Sleepless in Botany: The residents point a finger at port-related activity. Photo: Damian Shaw
After more than a year of residents around Port Botany being told the night time noises they were complaining about did not exceed “sleep disturbance criteria”, the Environment Protection Authority has admitted they were right. The EPA said last week it had made a mistake in its analysis of data taken in July last year, and the noise from port-related activities had exceeded the sleep disturbance criteria – twice. The residents have been complaining for years about the substantial increase in noise levels. They say much of the noise arises from containers being moved, truck horns being blown and the beeping of reversing forklifts. “Another night of beeps and slamms [sic] of containers,” wrote one grumpy resident on the community group’s Facebook page recently. “Most of the night bang, slamm and beeps, truck or ship horns and other high frequency sounds. Things need to improve. This noise stays in my head through the morning. Need sleep.” In July last year, the EPA set up monitoring equipment for 10 days on the balcony of Carlos Da Rocha, a resident. After analysing the results, it said there had been no increase in noise levels from when the testing was last done 12 years ago, and sleep disturbance criteria were not being exceeded. Sceptical residents asked for the raw technical data, analysed it themselves, found the errors, and insisted the EPA redo its analysis. That is when the authority admitted there was a “timing mismatch”.
A media release from the EPA said the re-analysis of a 30-minute audio sample revealed the “timing mismatch, and the revised values now show that the sleep disturbance criteria was exceeded twice by noises that sounded like port-related activity”.
A spokesman for NSW Ports said the EPA had informed them about the mistake only a few hours before it had issued the news release, but the authority had not provided them with any further information from the report.
He said they were keen to work with the community.
The EPA has said more testing will now be done, a move welcomed by Mr Da Rocha, who said he was grateful the authority had identified the problems, apologised and had committed to more testing.
“Hopefully a noise abatement strategy will be put in place,” he said. “It is not about politics or point scoring, its about getting actions and putting technology in place for ports and related industries to ease the noise and take into account people’s health and wellbeing.”

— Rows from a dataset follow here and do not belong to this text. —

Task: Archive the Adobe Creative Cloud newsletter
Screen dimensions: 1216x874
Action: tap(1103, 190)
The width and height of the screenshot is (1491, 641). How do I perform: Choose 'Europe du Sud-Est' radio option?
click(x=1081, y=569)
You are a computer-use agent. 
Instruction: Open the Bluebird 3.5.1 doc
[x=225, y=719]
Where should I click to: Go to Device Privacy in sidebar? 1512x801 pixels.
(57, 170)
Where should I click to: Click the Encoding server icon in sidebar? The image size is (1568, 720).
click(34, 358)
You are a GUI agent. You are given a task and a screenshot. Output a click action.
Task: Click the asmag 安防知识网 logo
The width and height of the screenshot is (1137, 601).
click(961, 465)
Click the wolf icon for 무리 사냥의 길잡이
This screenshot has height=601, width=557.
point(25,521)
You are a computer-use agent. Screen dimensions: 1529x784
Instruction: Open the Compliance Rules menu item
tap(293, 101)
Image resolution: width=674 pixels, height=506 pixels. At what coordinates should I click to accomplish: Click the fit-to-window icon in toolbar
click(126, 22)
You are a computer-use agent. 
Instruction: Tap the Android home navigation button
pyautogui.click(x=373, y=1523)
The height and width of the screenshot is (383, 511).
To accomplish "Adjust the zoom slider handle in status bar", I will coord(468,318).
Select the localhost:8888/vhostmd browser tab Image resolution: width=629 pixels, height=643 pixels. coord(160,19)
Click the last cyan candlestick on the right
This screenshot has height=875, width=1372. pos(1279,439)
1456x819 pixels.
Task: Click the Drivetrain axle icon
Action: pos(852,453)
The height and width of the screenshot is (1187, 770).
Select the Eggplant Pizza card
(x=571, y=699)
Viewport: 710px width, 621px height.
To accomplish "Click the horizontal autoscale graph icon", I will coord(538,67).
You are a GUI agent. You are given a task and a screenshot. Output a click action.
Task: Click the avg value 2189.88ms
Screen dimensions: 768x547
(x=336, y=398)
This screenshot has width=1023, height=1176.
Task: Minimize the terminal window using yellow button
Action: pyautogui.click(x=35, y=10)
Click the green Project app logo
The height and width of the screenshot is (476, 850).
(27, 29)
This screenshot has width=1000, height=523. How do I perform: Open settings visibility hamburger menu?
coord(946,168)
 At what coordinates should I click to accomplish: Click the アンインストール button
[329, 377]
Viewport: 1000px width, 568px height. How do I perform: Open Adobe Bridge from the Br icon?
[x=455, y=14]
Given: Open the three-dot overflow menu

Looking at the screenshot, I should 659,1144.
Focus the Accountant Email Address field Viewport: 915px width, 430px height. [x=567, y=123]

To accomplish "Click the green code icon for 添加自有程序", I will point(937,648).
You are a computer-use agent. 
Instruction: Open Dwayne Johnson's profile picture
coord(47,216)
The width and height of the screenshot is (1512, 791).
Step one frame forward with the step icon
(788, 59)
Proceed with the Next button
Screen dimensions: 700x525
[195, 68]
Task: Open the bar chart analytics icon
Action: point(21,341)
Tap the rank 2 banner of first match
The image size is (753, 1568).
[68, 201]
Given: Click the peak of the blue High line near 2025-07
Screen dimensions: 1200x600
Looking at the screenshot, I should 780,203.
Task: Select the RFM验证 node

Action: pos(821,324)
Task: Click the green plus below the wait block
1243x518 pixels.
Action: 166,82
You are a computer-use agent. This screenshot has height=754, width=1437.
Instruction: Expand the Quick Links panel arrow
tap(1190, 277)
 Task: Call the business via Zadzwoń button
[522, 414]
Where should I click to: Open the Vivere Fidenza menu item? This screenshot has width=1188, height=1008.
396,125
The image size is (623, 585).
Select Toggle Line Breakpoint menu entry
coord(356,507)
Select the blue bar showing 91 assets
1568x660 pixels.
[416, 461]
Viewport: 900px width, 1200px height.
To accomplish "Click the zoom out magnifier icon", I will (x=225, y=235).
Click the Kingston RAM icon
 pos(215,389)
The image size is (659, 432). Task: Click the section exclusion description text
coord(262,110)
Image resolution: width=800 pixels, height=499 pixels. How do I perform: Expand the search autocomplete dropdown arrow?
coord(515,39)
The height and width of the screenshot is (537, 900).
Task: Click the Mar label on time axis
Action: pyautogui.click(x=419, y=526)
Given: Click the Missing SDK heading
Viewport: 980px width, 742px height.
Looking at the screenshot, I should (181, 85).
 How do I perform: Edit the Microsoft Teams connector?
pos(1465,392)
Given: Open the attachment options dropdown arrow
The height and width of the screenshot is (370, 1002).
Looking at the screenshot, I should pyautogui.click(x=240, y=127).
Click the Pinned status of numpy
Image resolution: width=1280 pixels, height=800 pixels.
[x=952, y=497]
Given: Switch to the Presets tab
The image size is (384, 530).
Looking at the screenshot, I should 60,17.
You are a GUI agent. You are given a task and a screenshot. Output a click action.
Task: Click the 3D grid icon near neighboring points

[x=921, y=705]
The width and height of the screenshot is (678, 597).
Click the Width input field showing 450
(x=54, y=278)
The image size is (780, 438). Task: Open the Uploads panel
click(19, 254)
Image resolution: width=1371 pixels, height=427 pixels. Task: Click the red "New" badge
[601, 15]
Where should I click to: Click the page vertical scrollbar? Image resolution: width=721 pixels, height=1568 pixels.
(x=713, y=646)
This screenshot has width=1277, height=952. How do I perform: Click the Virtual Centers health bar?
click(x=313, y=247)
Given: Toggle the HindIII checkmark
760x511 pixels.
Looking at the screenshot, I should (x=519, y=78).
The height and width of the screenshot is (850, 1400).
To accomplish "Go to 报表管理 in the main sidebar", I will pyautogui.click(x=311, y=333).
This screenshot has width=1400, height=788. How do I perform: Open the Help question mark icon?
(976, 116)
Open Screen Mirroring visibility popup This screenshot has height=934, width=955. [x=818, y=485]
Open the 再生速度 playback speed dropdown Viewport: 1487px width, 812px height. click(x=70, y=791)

Some residents said the experience showed the importance of not accepting expert advice at face value and including members of the public to provide another layer of scrutiny for operators and regulators.
Greens NSW MP Mehreen Faruqi said: “While it is important that the EPA will undertake further noise monitoring around Port Botany, there needs to be a review into why these noise breaches were not detected in the first place.”
When the authority was asked if the same mistakes had been made on other data, a spokeswoman said the “EPA is thoroughly assessing the noise data”.
She declined to release the audio tapes the public, – “because these were all taken at a resident’s private home, … the EPA must protect the privacy of the resident and neighbours”.